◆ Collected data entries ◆
____________
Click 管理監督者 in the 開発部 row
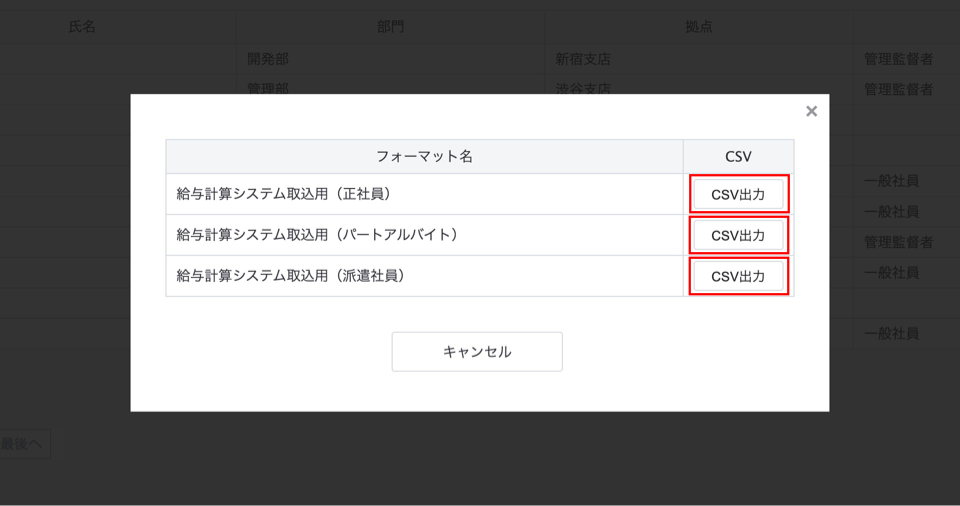 [898, 59]
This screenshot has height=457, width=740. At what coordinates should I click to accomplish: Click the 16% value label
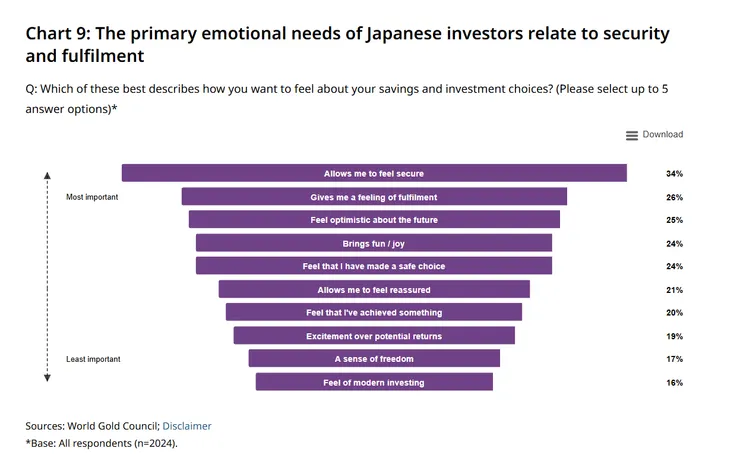(x=674, y=382)
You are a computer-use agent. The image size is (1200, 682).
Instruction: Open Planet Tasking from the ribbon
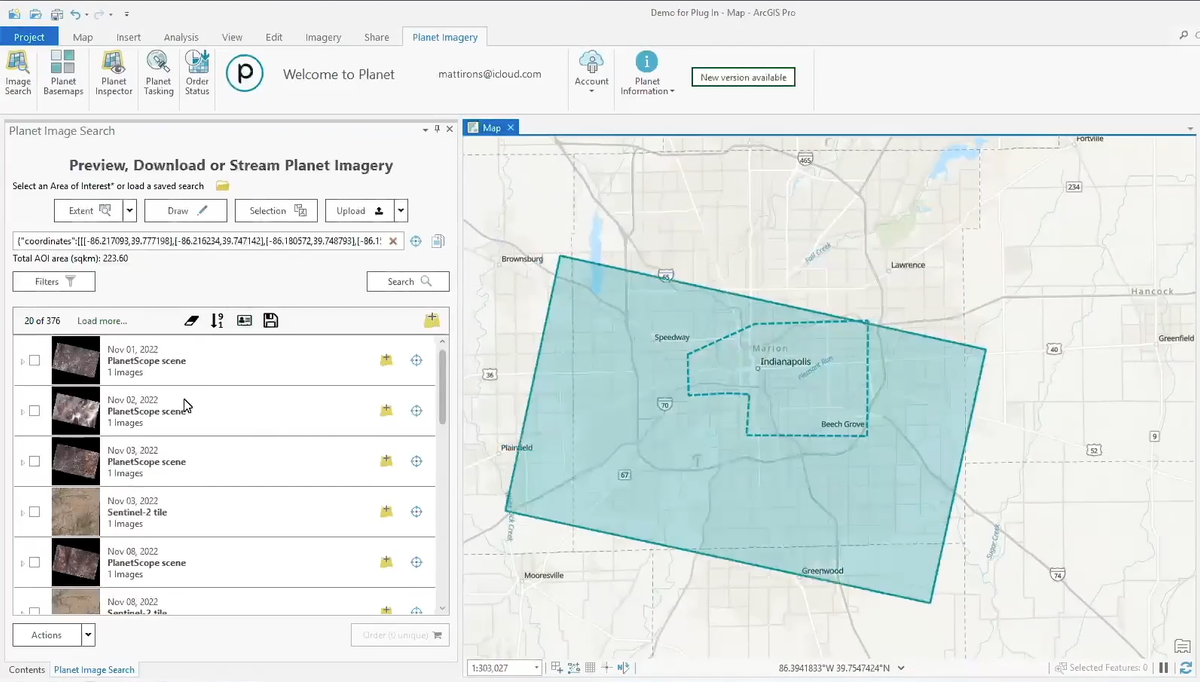[158, 73]
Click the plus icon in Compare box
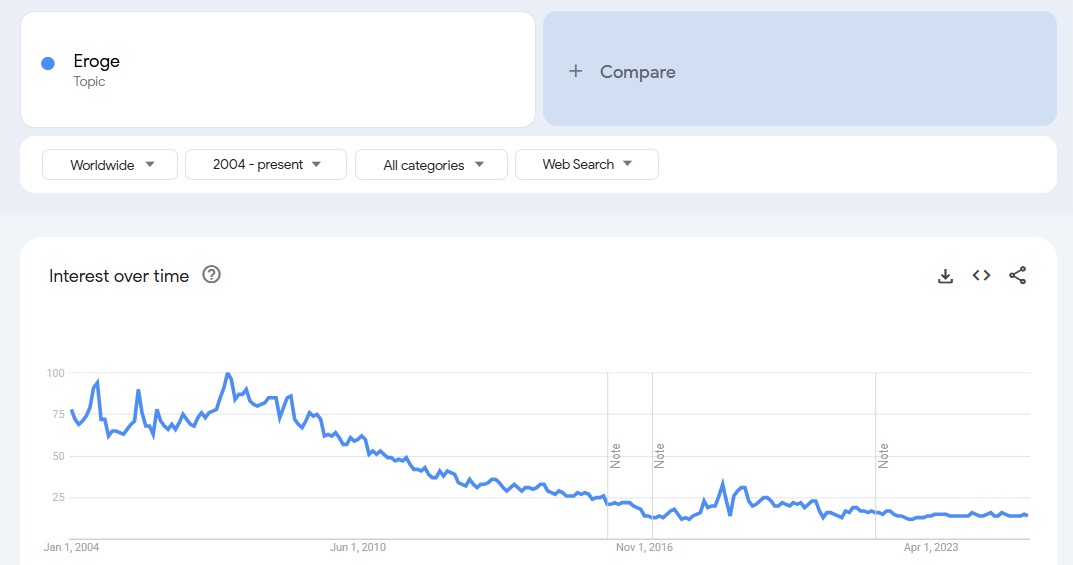The image size is (1073, 565). 575,71
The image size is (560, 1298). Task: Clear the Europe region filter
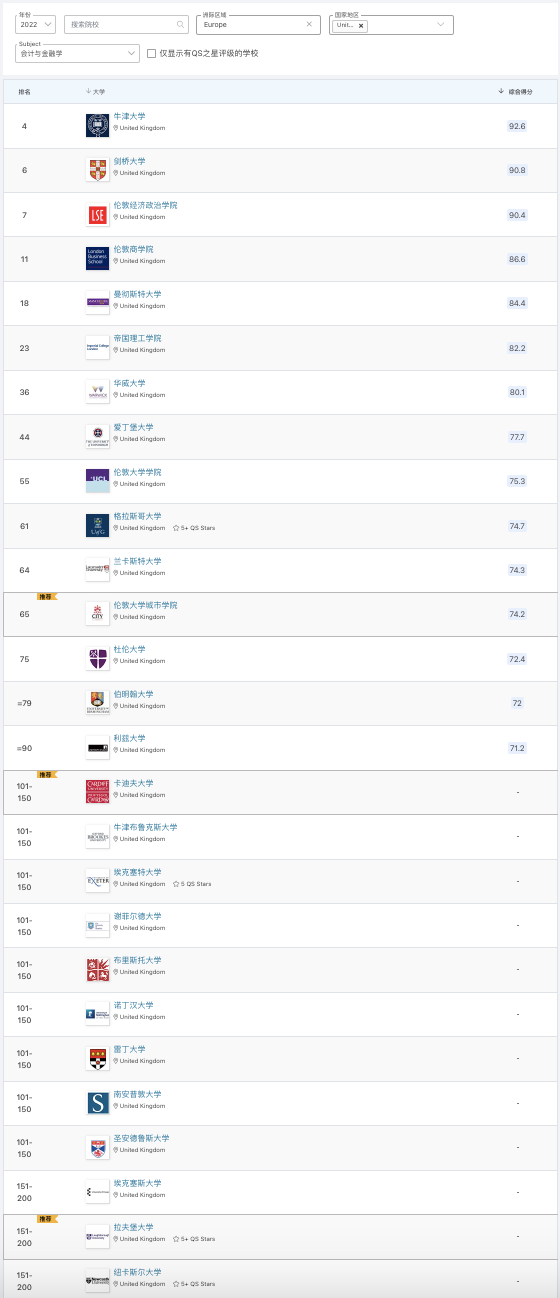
____________
◆ WHAT TO WORK ON ◆
Produce a verbatim copy of all records, minus pictures.

◆ FINAL ANSWER ◆
Click 管理監督者 in the 開発部 row
 [898, 59]
This screenshot has height=457, width=740. At what coordinates should I click to accomplish: Click the 16% value label
(x=674, y=382)
You are a computer-use agent. The image size is (1200, 682).
Instruction: Open Planet Tasking from the ribbon
[158, 73]
Click the plus icon in Compare box
The image size is (1073, 565). 575,71
The image size is (560, 1298). Task: Clear the Europe region filter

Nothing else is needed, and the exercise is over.